====== DATA PROVIDED

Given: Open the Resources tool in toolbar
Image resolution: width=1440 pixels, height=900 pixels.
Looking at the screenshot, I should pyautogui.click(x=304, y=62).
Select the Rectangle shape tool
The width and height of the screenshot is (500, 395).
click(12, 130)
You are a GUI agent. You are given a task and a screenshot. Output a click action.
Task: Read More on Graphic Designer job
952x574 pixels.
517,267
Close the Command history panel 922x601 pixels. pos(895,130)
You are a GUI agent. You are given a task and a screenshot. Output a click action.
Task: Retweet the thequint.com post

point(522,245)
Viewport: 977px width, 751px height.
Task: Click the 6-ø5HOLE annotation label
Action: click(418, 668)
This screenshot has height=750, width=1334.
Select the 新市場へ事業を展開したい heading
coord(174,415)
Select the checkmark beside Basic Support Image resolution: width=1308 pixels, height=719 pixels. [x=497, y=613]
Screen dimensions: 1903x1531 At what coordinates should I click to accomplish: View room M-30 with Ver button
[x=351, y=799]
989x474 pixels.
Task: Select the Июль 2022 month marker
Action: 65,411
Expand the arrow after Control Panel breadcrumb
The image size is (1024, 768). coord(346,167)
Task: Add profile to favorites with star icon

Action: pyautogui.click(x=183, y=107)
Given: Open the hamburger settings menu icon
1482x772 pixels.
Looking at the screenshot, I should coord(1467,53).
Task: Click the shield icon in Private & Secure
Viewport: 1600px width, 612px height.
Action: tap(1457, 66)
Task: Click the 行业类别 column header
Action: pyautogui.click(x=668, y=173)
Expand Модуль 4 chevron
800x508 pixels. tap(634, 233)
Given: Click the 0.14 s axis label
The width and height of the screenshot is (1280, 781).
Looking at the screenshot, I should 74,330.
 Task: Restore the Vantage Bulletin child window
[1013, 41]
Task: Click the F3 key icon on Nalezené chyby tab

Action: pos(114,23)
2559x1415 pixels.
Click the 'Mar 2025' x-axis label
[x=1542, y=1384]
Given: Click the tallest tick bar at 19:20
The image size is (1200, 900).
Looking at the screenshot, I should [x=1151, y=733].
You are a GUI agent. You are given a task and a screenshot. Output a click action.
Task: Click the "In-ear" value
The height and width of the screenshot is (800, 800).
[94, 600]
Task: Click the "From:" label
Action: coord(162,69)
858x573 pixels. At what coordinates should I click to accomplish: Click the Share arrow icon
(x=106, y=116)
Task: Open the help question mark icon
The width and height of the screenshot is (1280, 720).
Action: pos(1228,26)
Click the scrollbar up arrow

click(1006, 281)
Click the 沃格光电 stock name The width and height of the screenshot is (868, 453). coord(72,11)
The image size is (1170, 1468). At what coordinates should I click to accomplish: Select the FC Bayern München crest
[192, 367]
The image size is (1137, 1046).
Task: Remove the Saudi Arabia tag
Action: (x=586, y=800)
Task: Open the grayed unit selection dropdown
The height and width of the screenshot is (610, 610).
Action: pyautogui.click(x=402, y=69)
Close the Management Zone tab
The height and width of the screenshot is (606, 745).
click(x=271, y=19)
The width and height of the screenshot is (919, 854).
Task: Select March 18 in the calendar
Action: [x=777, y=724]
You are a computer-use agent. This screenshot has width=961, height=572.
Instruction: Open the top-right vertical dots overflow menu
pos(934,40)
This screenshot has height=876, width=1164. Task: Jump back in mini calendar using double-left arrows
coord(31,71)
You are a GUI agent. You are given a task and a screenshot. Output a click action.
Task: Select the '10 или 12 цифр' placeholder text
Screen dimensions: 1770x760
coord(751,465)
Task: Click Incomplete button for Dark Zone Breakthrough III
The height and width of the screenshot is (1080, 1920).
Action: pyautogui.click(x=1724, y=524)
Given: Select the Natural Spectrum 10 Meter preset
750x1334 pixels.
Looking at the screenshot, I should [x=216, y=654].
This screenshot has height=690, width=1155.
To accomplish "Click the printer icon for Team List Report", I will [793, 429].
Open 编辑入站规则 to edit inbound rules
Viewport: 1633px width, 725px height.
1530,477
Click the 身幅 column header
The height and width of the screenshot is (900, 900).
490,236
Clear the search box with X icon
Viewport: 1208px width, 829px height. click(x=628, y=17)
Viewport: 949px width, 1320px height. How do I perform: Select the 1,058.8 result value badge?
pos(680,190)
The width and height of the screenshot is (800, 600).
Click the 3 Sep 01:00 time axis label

============

→ PROBLEM DESCRIPTION:
Restate the listing above word for word.

→ TASK ANSWER:
Given: Open the Resources tool in toolbar
Image resolution: width=1440 pixels, height=900 pixels.
Looking at the screenshot, I should pyautogui.click(x=304, y=62).
Select the Rectangle shape tool
The width and height of the screenshot is (500, 395).
click(12, 130)
You are a GUI agent. You are given a task and a screenshot. Output a click action.
Task: Read More on Graphic Designer job
952x574 pixels.
517,267
Close the Command history panel 922x601 pixels. pos(895,130)
You are a GUI agent. You are given a task and a screenshot. Output a click action.
Task: Retweet the thequint.com post

point(522,245)
Viewport: 977px width, 751px height.
Task: Click the 6-ø5HOLE annotation label
Action: click(418, 668)
This screenshot has height=750, width=1334.
Select the 新市場へ事業を展開したい heading
coord(174,415)
Select the checkmark beside Basic Support Image resolution: width=1308 pixels, height=719 pixels. [x=497, y=613]
Screen dimensions: 1903x1531 At what coordinates should I click to accomplish: View room M-30 with Ver button
[x=351, y=799]
989x474 pixels.
Task: Select the Июль 2022 month marker
Action: 65,411
Expand the arrow after Control Panel breadcrumb
The image size is (1024, 768). coord(346,167)
Task: Add profile to favorites with star icon

Action: pyautogui.click(x=183, y=107)
Given: Open the hamburger settings menu icon
1482x772 pixels.
Looking at the screenshot, I should coord(1467,53).
Task: Click the shield icon in Private & Secure
Viewport: 1600px width, 612px height.
Action: tap(1457, 66)
Task: Click the 行业类别 column header
Action: pyautogui.click(x=668, y=173)
Expand Модуль 4 chevron
800x508 pixels. tap(634, 233)
Given: Click the 0.14 s axis label
The width and height of the screenshot is (1280, 781).
Looking at the screenshot, I should 74,330.
 Task: Restore the Vantage Bulletin child window
[1013, 41]
Task: Click the F3 key icon on Nalezené chyby tab

Action: pos(114,23)
2559x1415 pixels.
Click the 'Mar 2025' x-axis label
[x=1542, y=1384]
Given: Click the tallest tick bar at 19:20
The image size is (1200, 900).
Looking at the screenshot, I should [x=1151, y=733].
You are a GUI agent. You are given a task and a screenshot. Output a click action.
Task: Click the "In-ear" value
The height and width of the screenshot is (800, 800).
[94, 600]
Task: Click the "From:" label
Action: coord(162,69)
858x573 pixels. At what coordinates should I click to accomplish: Click the Share arrow icon
(x=106, y=116)
Task: Open the help question mark icon
The width and height of the screenshot is (1280, 720).
Action: pos(1228,26)
Click the scrollbar up arrow

click(1006, 281)
Click the 沃格光电 stock name The width and height of the screenshot is (868, 453). coord(72,11)
The image size is (1170, 1468). At what coordinates should I click to accomplish: Select the FC Bayern München crest
[192, 367]
The image size is (1137, 1046).
Task: Remove the Saudi Arabia tag
Action: (x=586, y=800)
Task: Open the grayed unit selection dropdown
The height and width of the screenshot is (610, 610).
Action: pyautogui.click(x=402, y=69)
Close the Management Zone tab
The height and width of the screenshot is (606, 745).
click(x=271, y=19)
The width and height of the screenshot is (919, 854).
Task: Select March 18 in the calendar
Action: [x=777, y=724]
You are a computer-use agent. This screenshot has width=961, height=572.
Instruction: Open the top-right vertical dots overflow menu
pos(934,40)
This screenshot has height=876, width=1164. Task: Jump back in mini calendar using double-left arrows
coord(31,71)
You are a GUI agent. You are given a task and a screenshot. Output a click action.
Task: Select the '10 или 12 цифр' placeholder text
Screen dimensions: 1770x760
coord(751,465)
Task: Click Incomplete button for Dark Zone Breakthrough III
The height and width of the screenshot is (1080, 1920).
Action: pyautogui.click(x=1724, y=524)
Given: Select the Natural Spectrum 10 Meter preset
750x1334 pixels.
Looking at the screenshot, I should [x=216, y=654].
This screenshot has height=690, width=1155.
To accomplish "Click the printer icon for Team List Report", I will [793, 429].
Open 编辑入站规则 to edit inbound rules
Viewport: 1633px width, 725px height.
1530,477
Click the 身幅 column header
The height and width of the screenshot is (900, 900).
490,236
Clear the search box with X icon
Viewport: 1208px width, 829px height. click(x=628, y=17)
Viewport: 949px width, 1320px height. How do I perform: Select the 1,058.8 result value badge?
pos(680,190)
The width and height of the screenshot is (800, 600).
Click the 3 Sep 01:00 time axis label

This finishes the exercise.